* _Trecho selecionado_

O cosmopolitismo neoliberal demonstra, coerentemente, grande apreço a organismos internacionais —mas não os de caráter político, como a Liga das Nações ou a ONU, enaltecidas pelos liberais democratas, e sim os financeiros, como o FMI, bancos e empresas multinacionais.

E se é verdade que ambas as tradições liberais podem ter uma aproximação instrumental com o autoritarismo, no caso dos neoliberais essa dimensão é muito mais acentuada. De todo esse diagnóstico negativo dos libertários econômicos sobre a situação do Brasil resultava um descompromisso ainda maior com a democracia.

A necessidade de um choque civilizador de capitalismo vindo de fora justificava métodos autoritários. A marca acentuadamente demofóbica já estava presente nos fundadores libertários da República, como os irmãos Alberto e Campos Sales, que ajudaram a urdir o golpe de 1889 contra os liberais e defendiam a toda força o presidencialismo, na crença de que só um governo forte e enérgico poderia enfrentar o “socialismo”.

No século 20, Eugênio Gudin e Roberto Campos demonstraram idêntico descaso com o regime democrático. Diziam que as constituições de 1946 e 1988, por não corresponderem às suas doutrinas, eram produtos da ignorância e da utopia. Como nenhuma delas resolvia os problemas do país, duravam pouco e mereciam, por isso, o desprezo geral.

Muitas tensões marcaram a convivência dos dois liberalismos, o democrático e o neoliberal, em nosso país. Para Rui Barbosa, o presidente Campos Sales era o grande artífice do conservadorismo da Primeira República. Ele acusava Sales de autoritário, oligarca e corruptor, assim como via na política neoliberal de seu ministro da Fazenda, Joaquim Murtinho, uma cortina de fumaça doutrinária destinada a favorecer os interesses internacionais. Já Sales e Murtinho chamavam Rui de subversivo e tendente ao socialismo, criticando sua política econômica.

Registros para localizar itens descritos:

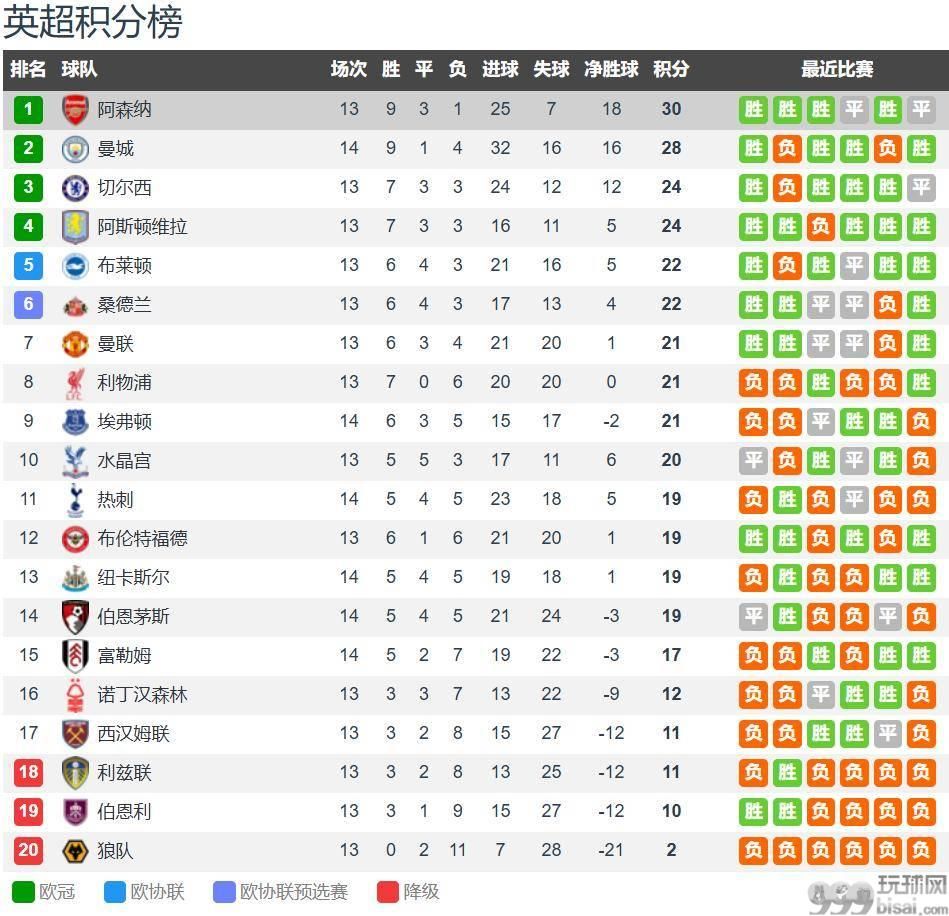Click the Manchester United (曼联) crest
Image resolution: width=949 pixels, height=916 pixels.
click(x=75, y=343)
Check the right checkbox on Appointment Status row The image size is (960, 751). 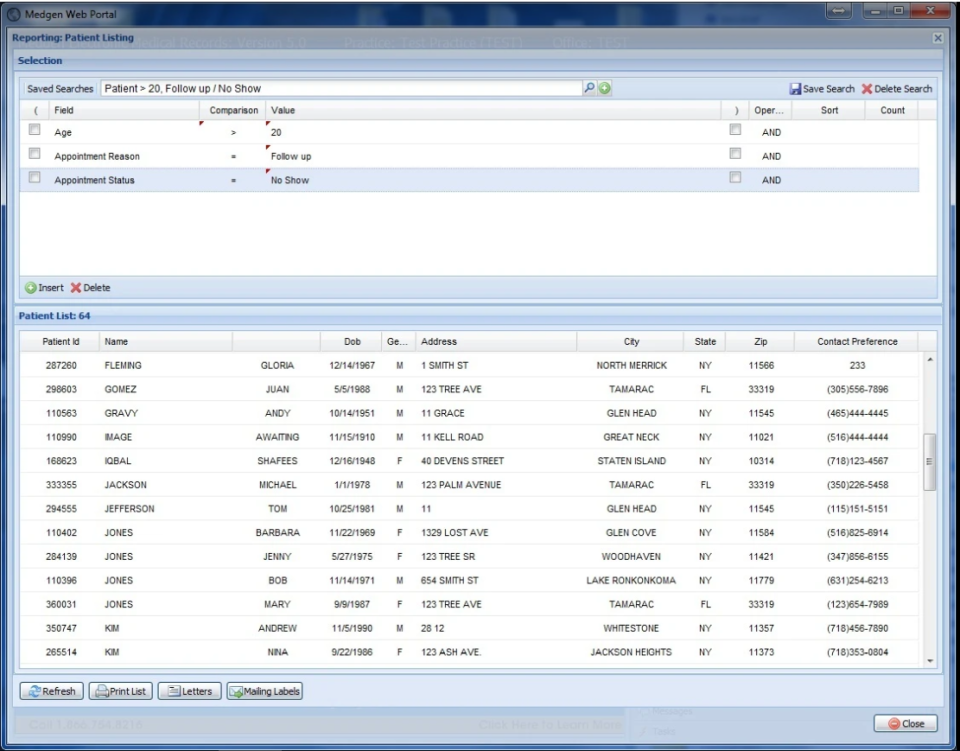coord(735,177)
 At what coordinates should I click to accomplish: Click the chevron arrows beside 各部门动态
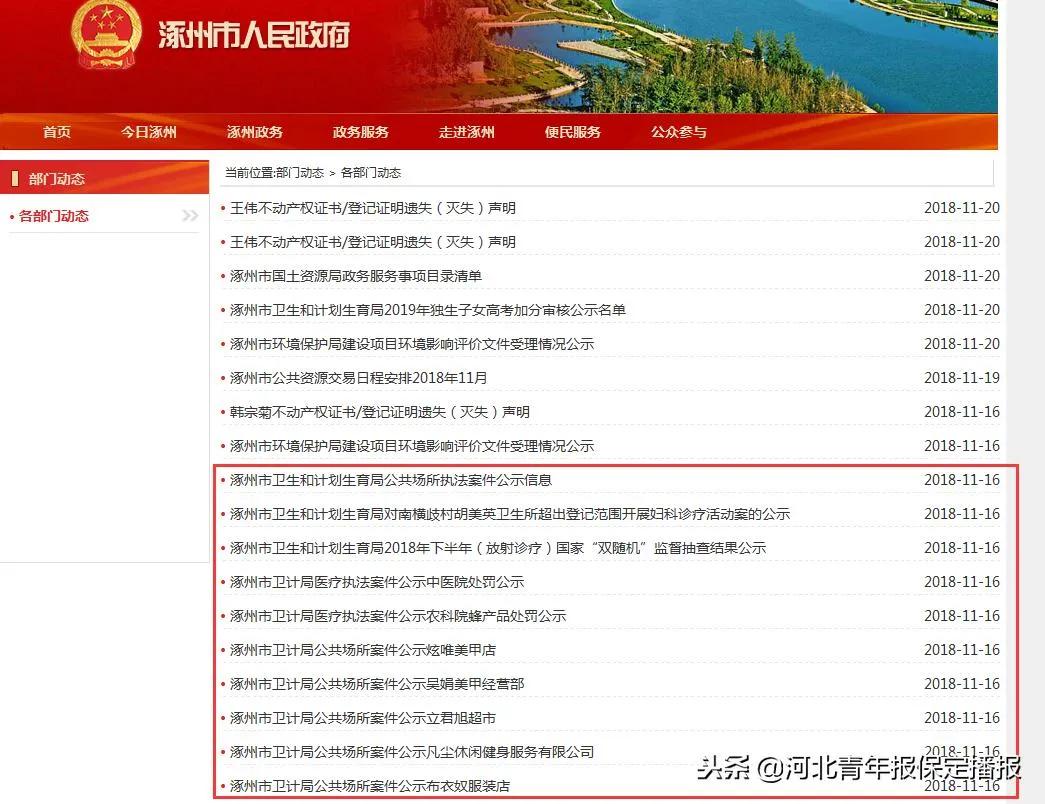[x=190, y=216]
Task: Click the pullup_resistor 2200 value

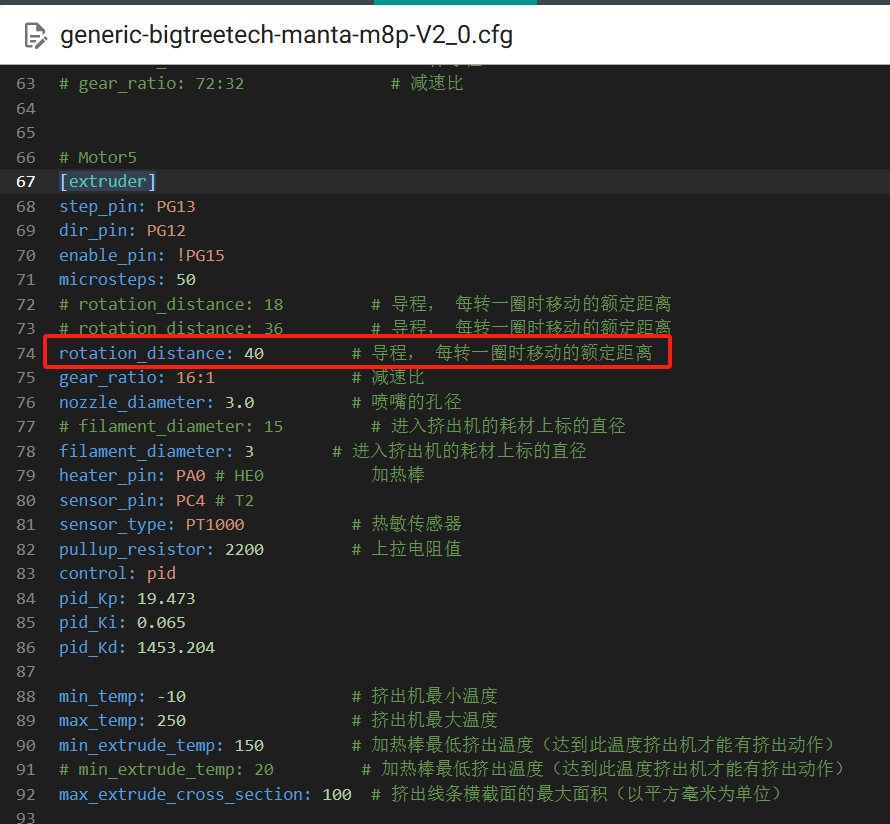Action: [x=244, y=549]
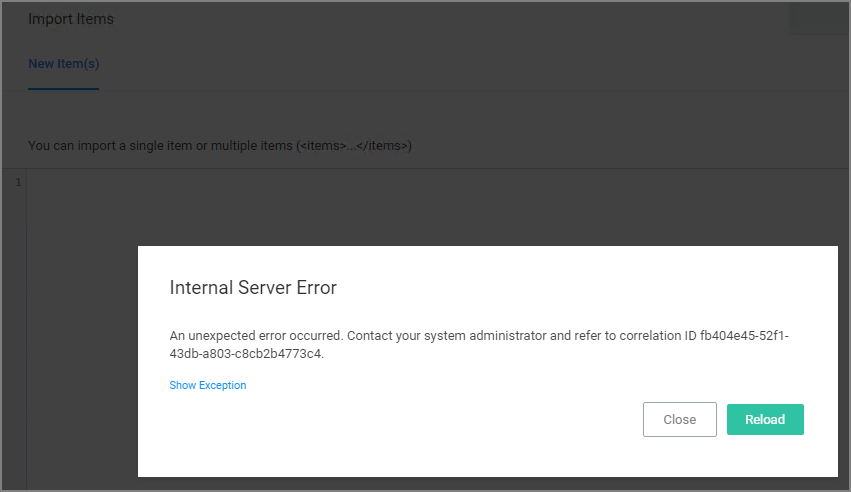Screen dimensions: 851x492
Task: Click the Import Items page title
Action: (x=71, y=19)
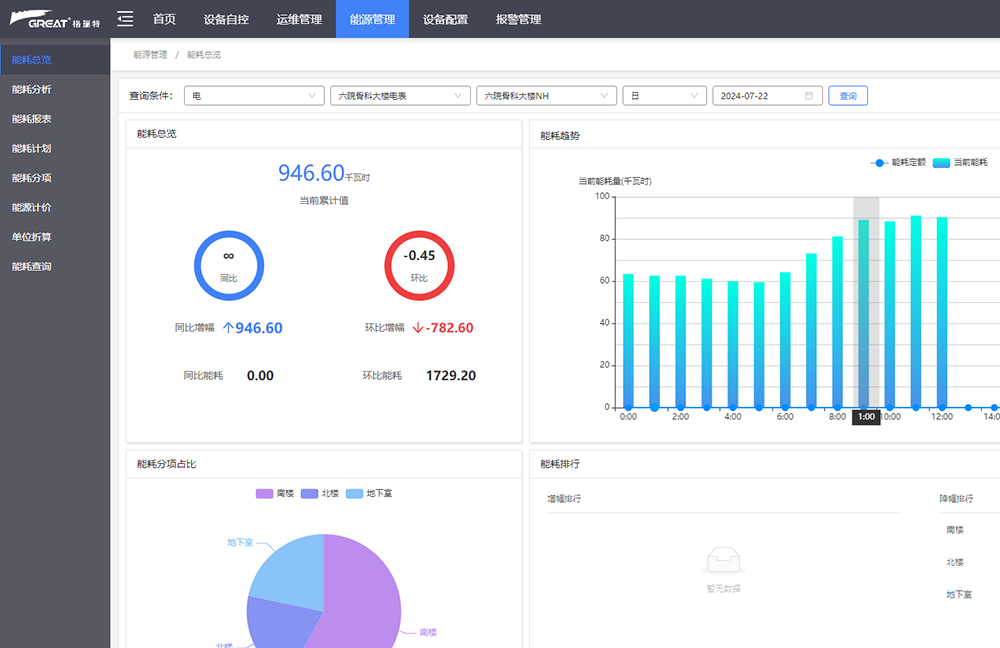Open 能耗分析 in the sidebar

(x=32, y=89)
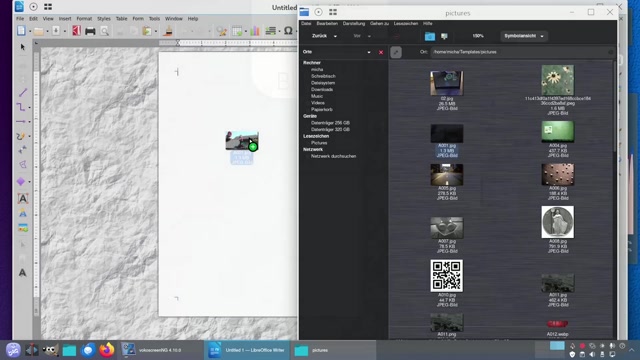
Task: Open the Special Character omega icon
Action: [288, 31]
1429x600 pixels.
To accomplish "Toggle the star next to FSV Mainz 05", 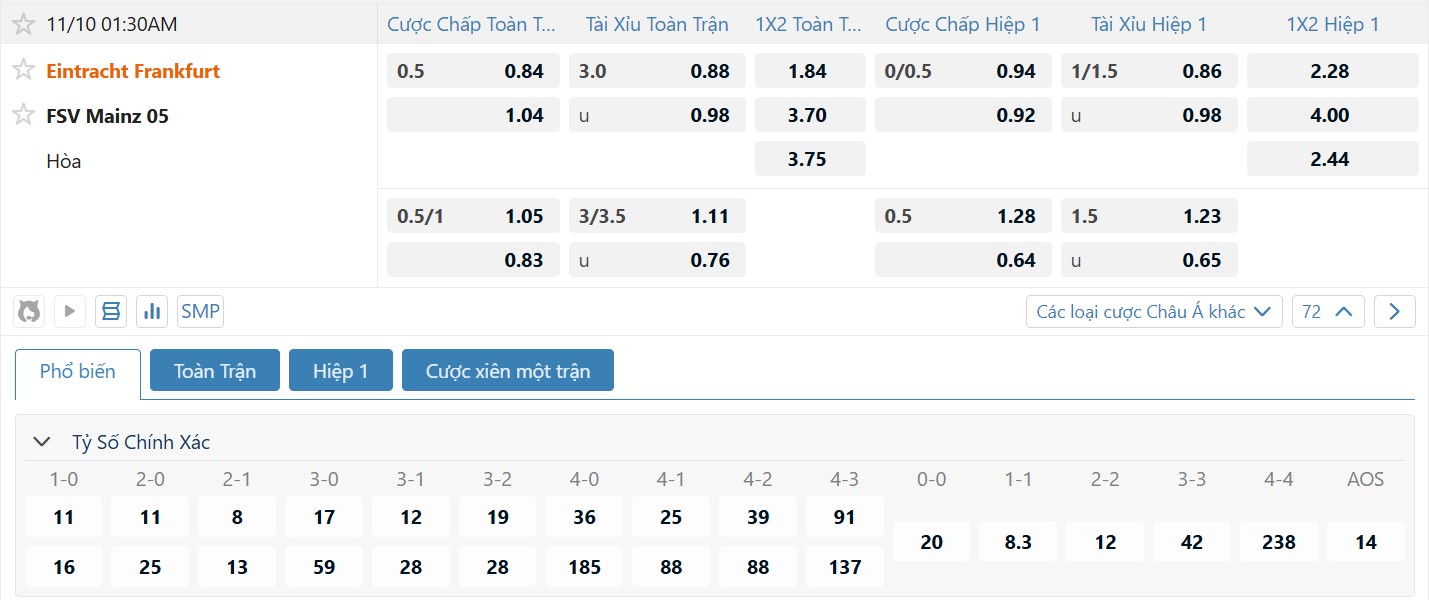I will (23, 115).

* _Lista de tarefas_
**A.** Liste todas as pessoas mencionadas pelo nome no trecho sobre os liberalismos no Brasil.
**B.** Segundo o trecho sobre os liberalismos no Brasil, quais constituições Eugênio Gudin e Roberto Campos consideravam produtos da ignorância e da utopia?
**C.** Por favor, reescreva em forma de lista o parágrafo do trecho sobre os liberalismos no Brasil que começa com "Muitas tensões marcaram", mantendo os fatos principais.

* _Resultados por tarefa_
**A.**
- Alberto (irmão de Campos Sales)
- Campos Sales
- Eugênio Gudin
- Roberto Campos
- Rui Barbosa
- Joaquim Murtinho

**B.** As constituições de 1946 e 1988.

**C.**
- Houve muitas tensões entre o liberalismo democrático e o neoliberal no país.
- Rui Barbosa via o presidente Campos Sales como o grande artífice do conservadorismo da Primeira República.
- Rui acusava Sales de ser autoritário, oligarca e corruptor.
- Rui via a política neoliberal de Joaquim Murtinho, ministro da Fazenda, como uma cortina de fumaça doutrinária para favorecer interesses internacionais.
- Sales e Murtinho chamavam Rui de subversivo e tendente ao socialismo e criticavam sua política econômica.